Shoah: Le tatouage qu’une survivante a découpé de son bras figure dans une expo
Kitty Hart-Moxon, 97 ans, explique que la plupart meurent avec leurs tatouages, mais le sien “sera là pour toujours”; et elle était lasse des “questions idiotes”

Une boîte en verre contenant les tatouages qu’une survivante d’Auschwitz a conservés après les avoir découpés de son bras et de celui de sa mère après sa mort, figure en photo dans une nouvelle exposition qui a ouvert ses portes vendredi à Londres.
Kitty Hart-Moxon, 97 ans, a déclaré au journal The Guardian qu’elle travaillait comme infirmière et radiologue dans la Grande-Bretagne d’après-guerre, lorsqu’elle s’est aperçue que les manches courtes de son uniforme exposaient son tatouage du camp nazi.
Lorsqu’un médecin a fait remarquer son tatouage en supposant que c’était le numéro de téléphone d’un petit ami dont elle ne se souvenait pas, Hart-Moxon, alors âgée de 25 ans, a décidé de supprimer le numéro qui avait été tatoué sur son avant-bras par les nazis au camp de concentration.
« Je connaissais un chirurgien plasticien, et je lui ai demandé de le retirer. J’en avais assez des questions stupides et des chuchotements, et des gens qui ne voulaient pas connaître la vérité. Je voulais juste m’en débarrasser pour arrêter tout ça : ces chiffres étaient devenus un fardeau », a-t-elle expliqué dans une interview.
Après la mort de sa mère, Hart-Moxon a également demandé que son tatouage soit retiré.
« Mon numéro était le 39934 avec un petit triangle en bas, et celui de ma mère le 39933 », a-t-elle déclaré au Guardian. « J’ai pensé qu’il valait mieux l’enlever et le mettre dans un bocal à spécimens. Il sera là pour toujours, même lorsque je ne serai plus là. »
« C’est l’histoire de ma vie, n’est-ce pas ? Et je ne pense pas que quelqu’un d’autre ait le sien, parce que la plupart des gens sont morts avec. Mais j’ai pensé qu’il serait désormais là pour toujours. Cela fait partie de l’Histoire. C’est important », a-t-elle déclaré au journal.

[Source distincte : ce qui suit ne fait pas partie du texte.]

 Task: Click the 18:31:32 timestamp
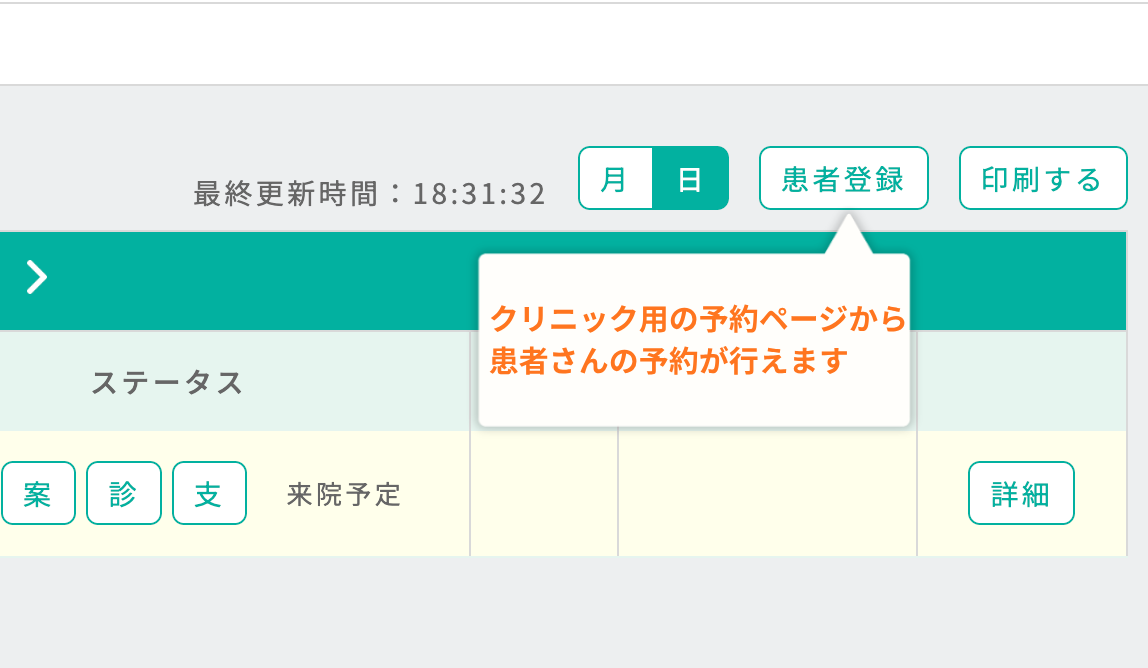pos(480,194)

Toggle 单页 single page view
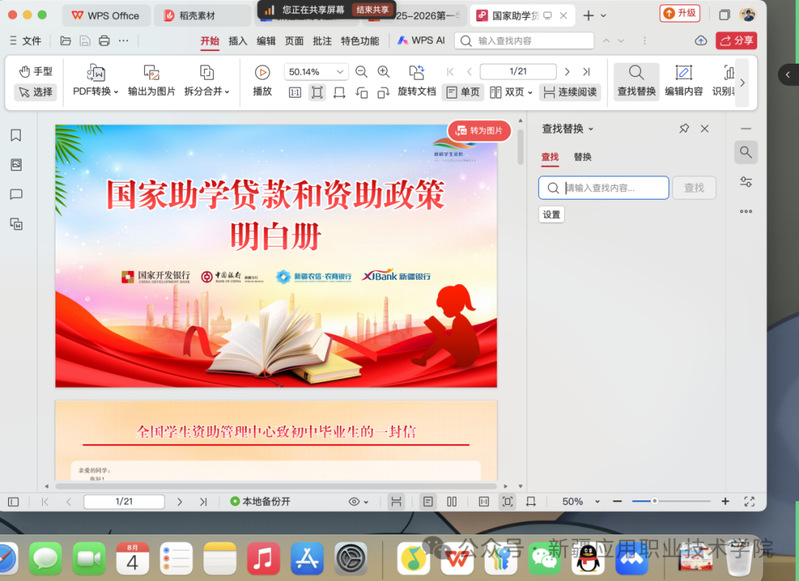tap(463, 92)
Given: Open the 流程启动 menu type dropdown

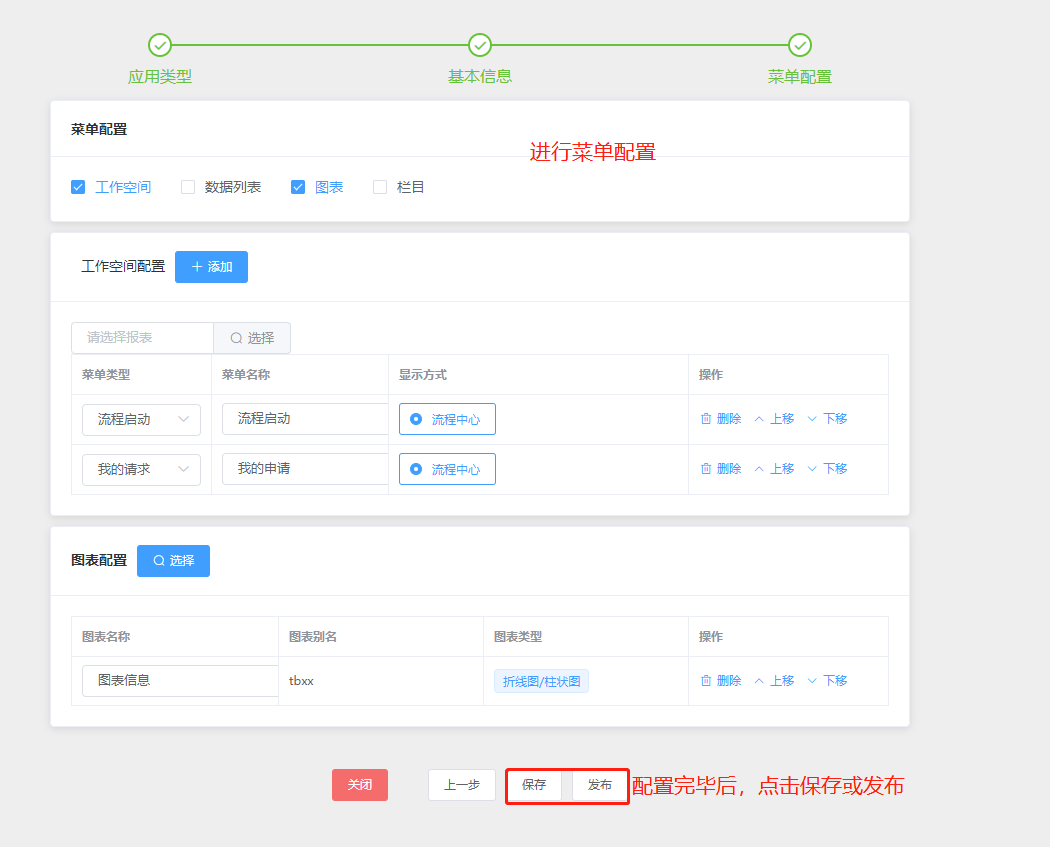Looking at the screenshot, I should coord(141,420).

Hart-Moxon a déclaré que ça lui est apparu comme une évidence de présenter ces tatouages lorsqu’on lui a demandé de choisir un objet unique pour symboliser les horreurs qu’elle avait subies pour Generations : Portraits of Holocaust Survivors à l’Imperial War Museum de Londres, qui présente des photos de plus de 50 survivants de la Shoah et de leurs proches photographiés au printemps 2021.

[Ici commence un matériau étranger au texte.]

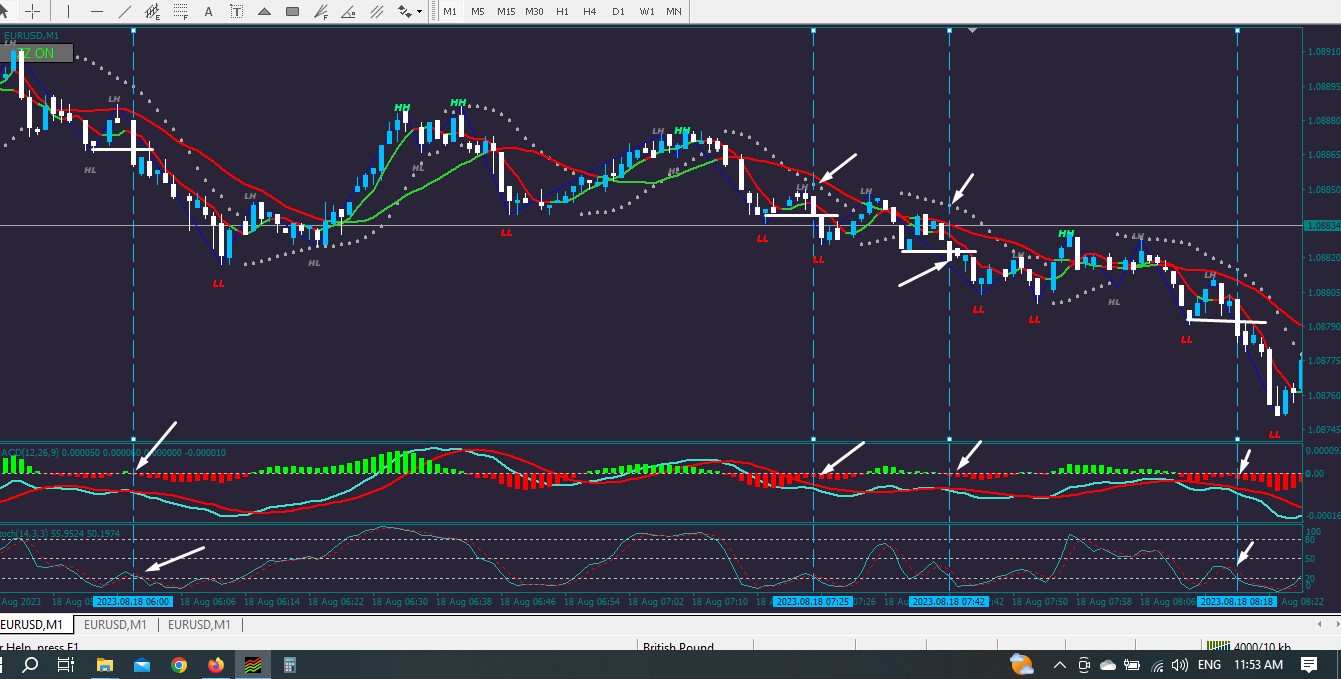Switch chart to H1 timeframe

(x=562, y=11)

Hart-Moxon est née à Bielsko en Pologne, cadette du couple de Juifs libéraux Karol Felix et Lola Rosa Felix. Dans une interview en 2010, elle a déclaré qu’elle n’avait aucune conscience de l’antisémitisme jusqu’à ce que, alors qu’elle était écolière, elle et son équipe juive de natation se soient fait lancer des pierres lors d’une compétition.
Après l’invasion nazie, sa famille s’est réfugiée à Lublin, s’enfuyant avec de faux documents avant d’être enfermée dans le ghetto, selon un profil du Holocaust Education Trust du Royaume-Uni.
Alors qu’elles se faisaient passer pour des travailleurs forcés polonais, Hart-Moxon et sa mère ont été trahies et capturées, puis condamnées à mort, une peine qui a ensuite été commuée en emprisonnement à Auschwitz-Birkenau.
Après un an et demi, les deux femmes ont été envoyées dans un sous-camp de Gross-Rosen près de Wrocław avant de survivre à une marche de la mort vers un autre camp de travail. Elles ont ensuite été envoyées à Bergen-Belsen, d’où elles ont été libérées par les troupes américaines en avril 1945. En 1946, elle et sa mère ont reçu des permis pour s’installer au Royaume-Uni.
Le père de Hart-Moxon a été assassiné pendant la Shoah et son frère a été tué au combat. Trente membres de sa famille ont été assassinés à Auschwitz-Birkenau.
Hart-Moxon travaille maintenant comme militante éducative et a raconté son histoire dans un certain nombre de livres et de documentaires.
L’exposition se déroule jusqu’au 7 janvier 2022 et comprend des portraits de 13 photographes, ainsi que de la duchesse de Cambridge.